In the material below, find each line with the word "logo" and list it.
-*-*-
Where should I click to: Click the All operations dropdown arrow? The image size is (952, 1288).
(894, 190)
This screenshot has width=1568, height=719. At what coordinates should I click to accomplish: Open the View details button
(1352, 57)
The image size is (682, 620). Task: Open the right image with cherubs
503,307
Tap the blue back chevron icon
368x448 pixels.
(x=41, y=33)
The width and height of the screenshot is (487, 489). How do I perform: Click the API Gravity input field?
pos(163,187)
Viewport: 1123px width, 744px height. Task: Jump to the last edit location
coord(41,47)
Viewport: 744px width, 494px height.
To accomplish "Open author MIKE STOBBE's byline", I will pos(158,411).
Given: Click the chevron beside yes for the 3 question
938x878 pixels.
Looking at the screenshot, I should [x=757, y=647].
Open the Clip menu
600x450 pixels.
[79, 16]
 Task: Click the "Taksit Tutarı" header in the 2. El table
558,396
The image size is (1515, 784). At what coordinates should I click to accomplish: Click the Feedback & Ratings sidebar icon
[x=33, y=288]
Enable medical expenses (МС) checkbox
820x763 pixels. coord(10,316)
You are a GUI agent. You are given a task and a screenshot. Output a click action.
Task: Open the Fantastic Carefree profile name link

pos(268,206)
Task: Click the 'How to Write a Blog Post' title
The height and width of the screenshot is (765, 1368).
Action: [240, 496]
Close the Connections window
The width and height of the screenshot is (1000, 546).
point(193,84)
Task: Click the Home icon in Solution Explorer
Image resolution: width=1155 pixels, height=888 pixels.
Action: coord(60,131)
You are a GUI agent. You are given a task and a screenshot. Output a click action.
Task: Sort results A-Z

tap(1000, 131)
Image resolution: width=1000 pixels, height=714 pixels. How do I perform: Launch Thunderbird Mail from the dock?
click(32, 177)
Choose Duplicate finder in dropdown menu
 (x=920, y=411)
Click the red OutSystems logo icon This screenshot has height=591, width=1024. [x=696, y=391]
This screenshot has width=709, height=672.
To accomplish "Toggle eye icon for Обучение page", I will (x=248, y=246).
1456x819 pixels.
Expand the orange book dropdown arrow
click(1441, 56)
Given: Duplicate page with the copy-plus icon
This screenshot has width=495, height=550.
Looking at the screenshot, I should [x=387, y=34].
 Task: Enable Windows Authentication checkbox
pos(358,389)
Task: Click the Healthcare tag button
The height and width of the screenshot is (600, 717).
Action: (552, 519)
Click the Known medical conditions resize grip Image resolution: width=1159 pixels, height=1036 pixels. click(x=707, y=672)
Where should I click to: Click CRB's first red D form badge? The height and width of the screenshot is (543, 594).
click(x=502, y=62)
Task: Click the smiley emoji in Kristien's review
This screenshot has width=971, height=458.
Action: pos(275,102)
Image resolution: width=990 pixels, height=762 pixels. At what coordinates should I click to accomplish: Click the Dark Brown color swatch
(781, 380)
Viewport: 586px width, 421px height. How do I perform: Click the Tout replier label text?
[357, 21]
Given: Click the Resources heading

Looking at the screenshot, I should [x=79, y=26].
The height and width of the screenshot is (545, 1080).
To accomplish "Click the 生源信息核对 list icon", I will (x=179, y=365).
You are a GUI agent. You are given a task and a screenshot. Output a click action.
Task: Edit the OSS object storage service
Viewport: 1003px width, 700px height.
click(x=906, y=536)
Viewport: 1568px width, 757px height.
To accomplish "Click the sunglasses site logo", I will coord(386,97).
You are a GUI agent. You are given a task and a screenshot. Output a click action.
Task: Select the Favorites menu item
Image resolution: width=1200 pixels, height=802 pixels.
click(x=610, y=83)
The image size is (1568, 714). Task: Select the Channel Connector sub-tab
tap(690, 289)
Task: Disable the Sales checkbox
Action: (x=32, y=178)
-*-*-
* _Response area_:
Click the red OutSystems logo icon This screenshot has height=591, width=1024. [x=696, y=391]
To accomplish "Click the sunglasses site logo", I will coord(386,97).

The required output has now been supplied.